This repo is a conceptual starting point for building an iOS, Android, and Progressive Web App with Next.js, Tailwind CSS, Ionic Framework, and Capacitor.
Next.js handles the production React app experience, Tailwind can be used to style each page of your app, Ionic Framework provides the cross-platform system controls (navigation/transitions/tabs/etc.), and then Capacitor bundles all of it up and runs it on iOS, Android, and Web with full native access.
See this blog post for an overview of the stack and how it all works: https://dev.to/ionic/build-mobile-apps-with-tailwind-css-next-js-ionic-framework-and-capacitor-3kij
This project is a standard Next.js app, so the typical Next.js development process applies (npm run dev
for browser-based development). However, there is one caveat: the app must be exported to deploy to iOS and Android, since it must run purely client-side. (more on Next.js export)
To build the app, run:
npm run build
All the client side files will be sent to the ./out/
directory. These files need to be copied to the native iOS and Android projects, and this is where Capacitor comes in:
npm run sync
Finally, use the following run commands to run the app on each platform:
npm run ios
npm run android
To enable Livereload and Instant Refresh during development (when running npm run dev
), find the IP address of your local interface (ex: 192.168.1.2
) and port your Next.js server is running on, and then set the server url config value to point to it in capacitor.config.json
:
{
"server": {
"url": "http://192.168.1.2:3000"
}
}
Note: this configuration wil be easier in Capacitor 3 which recently went into beta.
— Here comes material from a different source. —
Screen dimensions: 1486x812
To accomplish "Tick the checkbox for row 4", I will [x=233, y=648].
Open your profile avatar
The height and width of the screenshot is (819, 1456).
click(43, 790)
API Routes can be used but some minimal configuration is required. See this discussion for more information.
- Is the exported PWA crawlable? By default this starter renders everything on the client (see
components/AppShell.tsx
), so the static build contains a minimal HTML shell that immediately hands off to JavaScript. Search engine bots that depend on server-rendered HTML will not see meaningful page content, so the project is not SEO-friendly out of the box. If you need full SEO support, SSR/SSG needs to be working on the routes you want indexed or using a parallel, SEO-optimized web surface, but take a look at the below caveat about this project. - Can I host the export as static HTML? Yes.
next.config.js
setsoutput: 'export'
, sonpm run build
writes a fully static bundle to theout/
directory. You can deploy those files to any static host (e.g. Vercel static, Netlify, S3, GitHub Pages) or let Capacitor copy them into the native shells.
One caveat with this project: Because the app must be able to run purely client-side and use Next.js's Export command, that means no Server Side Rendering in this code base. There is likely a way to SSR and a fully static Next.js app in tandem but it requires a Babel plugin or would involve a more elaborate monorepo setup with code sharing that is out of scope for this project.
Additionally, Next.js routing is not really used much in this app beyond a catch-all route to render the native app shell and engage the Ionic React Router. This is primarily because Next.js routing is not set up to enable native-style transitions and history state management like the kind Ionic uses.
You can think of Capacitor as a sort of "electron for mobile" that runs standard web apps on iOS, Android, Desktop, and Web.
Capacitor provides access to Native APIs and a plugin system for building any native functionality your app needs.
Capacitor apps can also run in the browser as a Progressive Web App with the same code.